> Task details
Give back exactly the lines from the one holding "The height and width of the screenshot is (850, 1200)." to the last line of the entries, both included, and nothing more.
--- Records shown Enclosed Below ---
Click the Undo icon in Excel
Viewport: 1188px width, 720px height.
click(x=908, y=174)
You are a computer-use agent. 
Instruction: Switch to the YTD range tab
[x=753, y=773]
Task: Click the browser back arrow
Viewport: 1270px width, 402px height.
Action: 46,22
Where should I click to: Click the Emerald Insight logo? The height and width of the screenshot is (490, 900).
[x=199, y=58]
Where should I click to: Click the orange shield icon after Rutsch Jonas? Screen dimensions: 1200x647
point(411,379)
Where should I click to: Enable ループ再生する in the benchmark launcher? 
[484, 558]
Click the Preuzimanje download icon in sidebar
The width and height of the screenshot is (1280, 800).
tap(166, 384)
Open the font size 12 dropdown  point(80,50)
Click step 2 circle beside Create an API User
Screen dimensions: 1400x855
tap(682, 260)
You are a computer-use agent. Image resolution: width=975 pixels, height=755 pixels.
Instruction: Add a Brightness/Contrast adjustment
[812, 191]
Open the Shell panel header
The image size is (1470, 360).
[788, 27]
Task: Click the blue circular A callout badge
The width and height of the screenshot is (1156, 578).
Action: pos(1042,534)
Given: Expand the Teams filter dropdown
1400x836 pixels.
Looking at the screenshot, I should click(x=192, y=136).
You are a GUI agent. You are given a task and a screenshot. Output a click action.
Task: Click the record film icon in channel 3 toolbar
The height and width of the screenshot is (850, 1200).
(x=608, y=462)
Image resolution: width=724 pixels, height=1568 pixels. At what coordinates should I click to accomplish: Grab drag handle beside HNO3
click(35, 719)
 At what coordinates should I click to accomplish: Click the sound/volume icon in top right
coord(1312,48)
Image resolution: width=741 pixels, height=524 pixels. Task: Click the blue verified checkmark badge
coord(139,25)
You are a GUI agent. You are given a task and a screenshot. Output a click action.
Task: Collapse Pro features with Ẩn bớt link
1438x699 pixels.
--- End of Enclosed Records shown ---
> Exercise output
The height and width of the screenshot is (850, 1200).
(x=608, y=462)
Image resolution: width=724 pixels, height=1568 pixels. At what coordinates should I click to accomplish: Grab drag handle beside HNO3
click(35, 719)
 At what coordinates should I click to accomplish: Click the sound/volume icon in top right
coord(1312,48)
Image resolution: width=741 pixels, height=524 pixels. Task: Click the blue verified checkmark badge
coord(139,25)
You are a GUI agent. You are given a task and a screenshot. Output a click action.
Task: Collapse Pro features with Ẩn bớt link
1438x699 pixels.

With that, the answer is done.